“Il risultato di questa produzione a bassa tecnologia, per uno strano gioco del destino, risulta essere di ottima qualità sonora e costituisce un importante documento che cattura Konitz nella dimensione live, soprattutto in maniera diretta e spontanea”.

// di Francesco Cataldo Verrina //

Lee Konitz, musicista di notevole talento, capace di esprimere un sound ricco e sfaccettato, mai prevedibile, cresciuto alla scuola di Lennie Tristano, spesso viene circoscritto da molti critici e narratori di storie jazz nel ristretto perimetro del “cool”, ma Konitz, è stato molto di più, se non altro per una longevità artistica non comune, fatta di produzioni e collaborazioni importanti fino a pochi anni fa. È del 2011 il suo disco più recente; “Lee Konitz/Brad Mehldau/Charlie Haden/Paul Motian:Live at Birdland (ECM)”.

E’ ampiamente riconosciuto che, dopo il 1957, l’impostazione musicale di Lee Konitz assunse dei connotati assai diversi con un allargamento dell’orizzonte artistico rispetto al limitante ambito West-Coast-Jazz. Sperimentazione, ricerca, evoluzione tecnica ed esposizione fluida e coinvolgente dal vivo presero il sopravvento, attraverso un carico di note ed un sviluppo melodico-armonico superiore al lineare e pacato intrattenimento di maniera, tipico del cool. La storia di questo set, peraltro avventurosa, esercita una certa fascinazione su qualsiasi appassionato, se non altro incuriosisce.

Nel 1957, Lee Konitz aveva avuto un ingaggio di due settimane al Midway Lounge di Pittsburgh, quindi il 15 febbraio decise di fissare su nastro il set dal vivo con strumentazioni di fortuna. Singolare il fatto che il Peter Ind fosse addetto alla registrazione. Le apparecchiature erano collocate nei camerini, quindi, ogni volta il bassista doveva far partire le macchine e poi correre sul palco per unirsi alla band. Il risultato di questa produzione a bassa tecnologia, per uno strano gioco del destino, risulta essere di ottima qualità sonora e costituisce un importante documento che cattura Konitz nella dimensione live, soprattutto in maniera diretta e spontanea.

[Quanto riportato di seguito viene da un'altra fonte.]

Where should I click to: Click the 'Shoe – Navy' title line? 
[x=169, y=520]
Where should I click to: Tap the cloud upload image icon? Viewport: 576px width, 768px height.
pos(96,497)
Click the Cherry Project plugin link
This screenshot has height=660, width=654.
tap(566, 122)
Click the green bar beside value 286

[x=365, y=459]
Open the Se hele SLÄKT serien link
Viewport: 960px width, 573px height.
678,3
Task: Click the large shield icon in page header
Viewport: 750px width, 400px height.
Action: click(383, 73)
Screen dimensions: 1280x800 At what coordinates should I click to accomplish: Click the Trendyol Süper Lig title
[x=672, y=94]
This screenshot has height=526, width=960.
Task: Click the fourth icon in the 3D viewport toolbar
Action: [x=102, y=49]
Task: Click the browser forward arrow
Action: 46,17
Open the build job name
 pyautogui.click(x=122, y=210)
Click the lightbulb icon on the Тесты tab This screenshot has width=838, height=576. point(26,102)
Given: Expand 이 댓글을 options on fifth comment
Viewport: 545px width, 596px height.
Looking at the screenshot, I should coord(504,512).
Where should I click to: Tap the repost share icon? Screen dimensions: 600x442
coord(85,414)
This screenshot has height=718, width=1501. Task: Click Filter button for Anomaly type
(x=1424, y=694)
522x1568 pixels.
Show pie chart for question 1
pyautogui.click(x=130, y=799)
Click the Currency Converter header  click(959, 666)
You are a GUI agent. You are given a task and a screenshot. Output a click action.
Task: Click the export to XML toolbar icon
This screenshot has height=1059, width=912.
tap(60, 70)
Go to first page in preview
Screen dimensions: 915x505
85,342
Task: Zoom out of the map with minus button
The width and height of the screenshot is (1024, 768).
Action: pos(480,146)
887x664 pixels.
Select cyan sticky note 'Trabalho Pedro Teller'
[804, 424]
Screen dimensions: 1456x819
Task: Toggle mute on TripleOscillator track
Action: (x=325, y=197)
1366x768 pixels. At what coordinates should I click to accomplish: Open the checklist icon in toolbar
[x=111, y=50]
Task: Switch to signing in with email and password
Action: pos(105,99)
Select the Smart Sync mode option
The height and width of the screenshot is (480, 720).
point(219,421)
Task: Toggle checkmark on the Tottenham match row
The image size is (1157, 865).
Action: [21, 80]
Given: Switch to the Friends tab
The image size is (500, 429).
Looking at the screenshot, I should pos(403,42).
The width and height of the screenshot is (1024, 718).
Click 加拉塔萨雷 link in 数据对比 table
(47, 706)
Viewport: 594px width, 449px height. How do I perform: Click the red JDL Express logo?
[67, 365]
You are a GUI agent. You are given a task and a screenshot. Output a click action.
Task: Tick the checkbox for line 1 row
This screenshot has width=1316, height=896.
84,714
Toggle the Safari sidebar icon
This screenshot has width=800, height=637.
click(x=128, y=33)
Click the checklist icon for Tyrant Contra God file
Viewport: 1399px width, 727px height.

Il suono è sempre fluido, scorrevole e articolato, il flusso delle note risulta costante e senza perdite con un Konitz, che appare più dettagliato ed espressivo di quanto la sua etichetta “cool” indicherebbe. Il sax alto del leader resta sempre magicamente in prima linea, mentre il suo impeccabile fraseggio porta in superficie una musicalità sinuosa e piacevolmente avvolgente sostenuta dall’attento lavoro della sezione ritmica, dove Peter Ind al basso, il batterista Dick Scott e il chitarrista Billy Bauer forniscono un supporto pieno di risorse e metodicamente reattivo. Oltremodo, Konitz ebbe la brillante idea di correggere alcune tracce che presentavano qualche lieve difetto tecnico, senza che la session perdesse di spontaneità.

Le modifiche riguardano solo tre delle tracce registrate, ma l’ascoltatore ignaro e poco esperto difficilmente percepisce tali modifiche: due pezzi terminano in maniera sfumata, attraverso un ottimo fadeout e un altro finisce in modo leggermente brusco, ma il cut è razionale. In ogni caso, le modifiche non alterano il senso dei brani, le dissolvenze sono fluide e il set rimane una rappresentazione coesa di questo esperienza di lavoro. Da segnalare la presenza di Don Ferrara che suona la tromba su due tracce, “Pennies in Minor” di Lennie Tristano e lo standard “Sweet and Lovely”; non meno interessante lo spazio come solista concesso al chitarrista Billy Bauer in “You Go to My Head”, una struggente ballata, dove il ricamo della chitarra, pur rimanendo indietro rispetto al sax, crea uno dei momenti più suggestivi dell’album. Due le tracce firmate da Konitz, l’iniziale “Straightaway” e la conclusiva “Midway”, posizionate quasi a voler presidiare e recintare l’album con il suo marchio di fabbrica. “The real Lee Konitz” è un album che, quanto meno, dovrebbe essere ascoltato da tutti i veri appassionati di jazz.